December 17, 2007 in Web site + graphic design | Permalink | Comments (43)

May 31, 2007

Running Internet Explorer 6 and 7 at the same time

Thanks to Todd Dominey, who publishes What Do I Know, I've been able to get two different versions of Microsoft's browser, Internet Explorer 6 and 7, running on my Virtual PC. (Virtual PC is a Microsoft software application which gives me a 100% real Windows XP machine running virtually on my G5 PowerMac.)

Normally, when you install Explorer 7, it wipes out your previous version 6. But if you're a web developer like me, you need to keep version 6 around for testing, since that's currently the most used browser out there.

Internet Explorer 7, plus 6, equals happiness?

In a nutshell, what I did was run Microsoft's update to bring IE to version 7, then I got this standalone installer for old versions of IE, and used that to install Explorer 6. I'm not interested in older versions of Explorer because they constitute a miniscule portion of the market, so I didn't install them, but it's possible to install versions back to 4.

If you use Virtual PC on a Mac, you should also see my related blog posts: How to shrink your Virtual PC disk size on Mac OS X.

# # #

And now, a bit of personal history: in 1996 I was on a team in San Francisco working on a new Web site called NetGuide Live.

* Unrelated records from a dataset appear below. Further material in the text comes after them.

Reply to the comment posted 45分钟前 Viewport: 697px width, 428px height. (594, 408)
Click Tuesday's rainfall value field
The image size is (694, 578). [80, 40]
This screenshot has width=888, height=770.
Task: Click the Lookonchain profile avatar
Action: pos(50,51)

We were in crunch mode, working long hours up to the launch date, in order to implement the newest thing out there called “Cascading Style Sheets.” We were doing this because Microsoft was about to launch its new Netscape-killing browser, Internet Explorer 3, and NetGuide was one one of 10 sites working with Microsoft to feature the use of CSS. That experience was so painful that it took me years to warm up to CSS, even though my exposure to it was about as early as you could have had.

By the way, all good people should stop using Explorer as their browser ASAP and switch to the Firefox browser — that will truly make the world a better place. Once you've done that, I encourage you to join the anti-war movement, an even better way to make the world a better place.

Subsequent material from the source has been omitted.